While reading osronline.com forum on Windows file system development I ran into a common misconception among Windows developers regarding UNIX design. http://osronline.com/cf.cfm?PageURL=showThread.CFM?link=285260
<QUOTE>
The essential difference between how the NT kernel works and how Unix was
designed is that NT caches streams of data (above the file system), whereas
on Unix data is cached at the block layer.
</QUOTE>
I spent 5 minutes to bust it.
This is true only for ancient *NIX kernels. Modern kernels use the same technique as NT with caching backed by file mapping structures.
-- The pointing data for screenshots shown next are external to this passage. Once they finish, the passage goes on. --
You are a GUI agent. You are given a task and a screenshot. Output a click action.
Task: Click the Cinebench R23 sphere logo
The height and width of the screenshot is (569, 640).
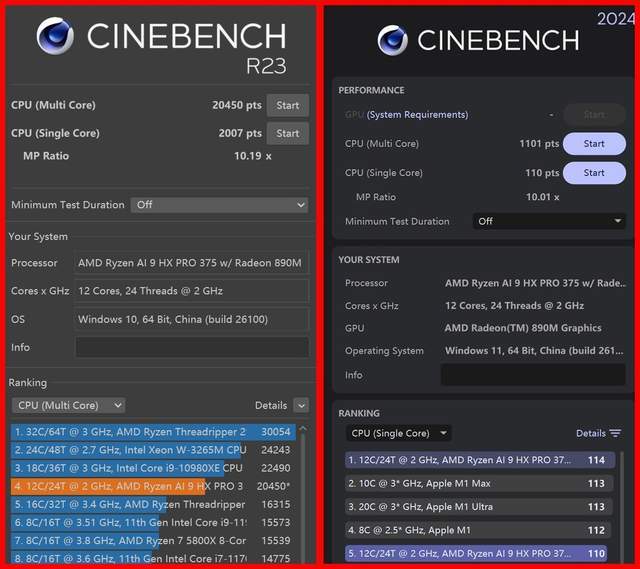click(55, 36)
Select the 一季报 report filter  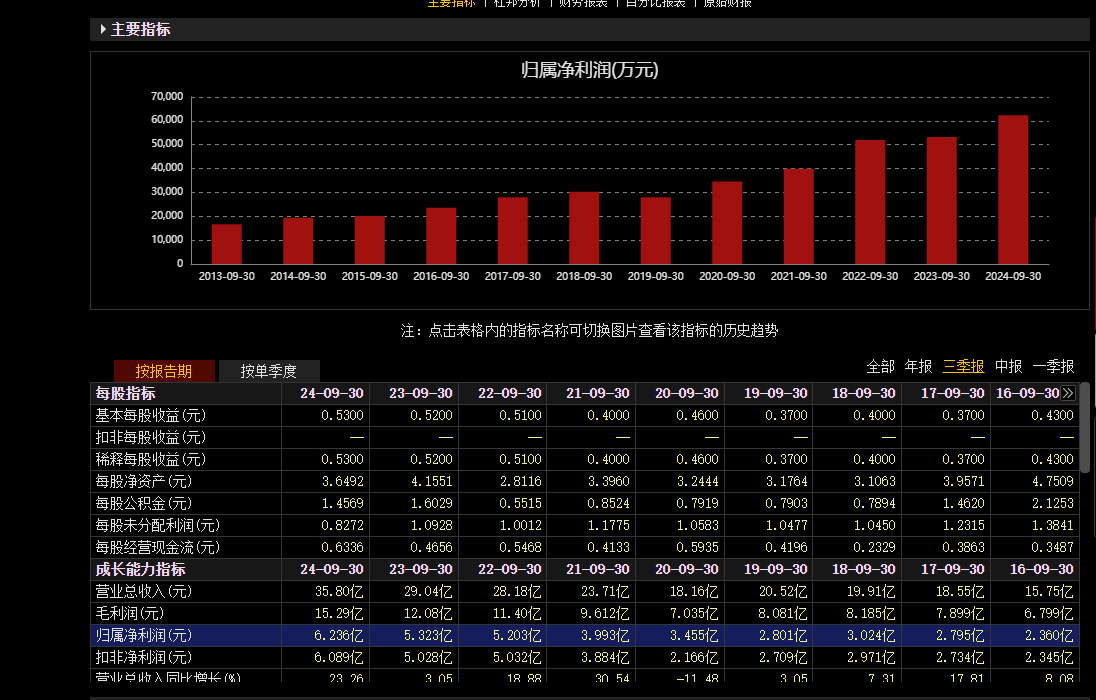tap(1053, 366)
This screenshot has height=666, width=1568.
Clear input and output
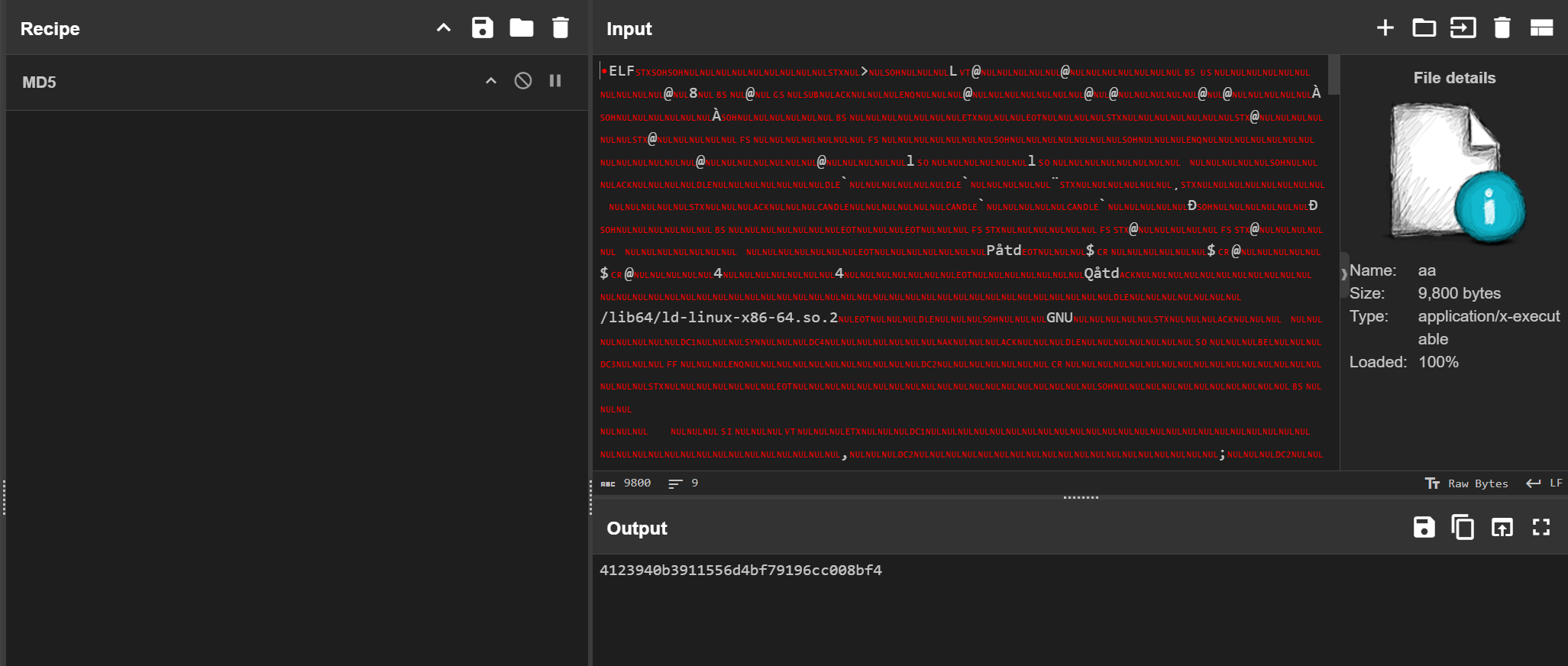pyautogui.click(x=1502, y=28)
For example below is a call stack from my test machine running the Linux kernel (4.12.2) when ext4 read operation (ext4_file_read_iter) called the "Linux cache manager" ( do_generic_file_read -> page_cache_sync_readahead ) to bring data in the cache backed by mapped file structures( struct address_space ) when processing the read() system call.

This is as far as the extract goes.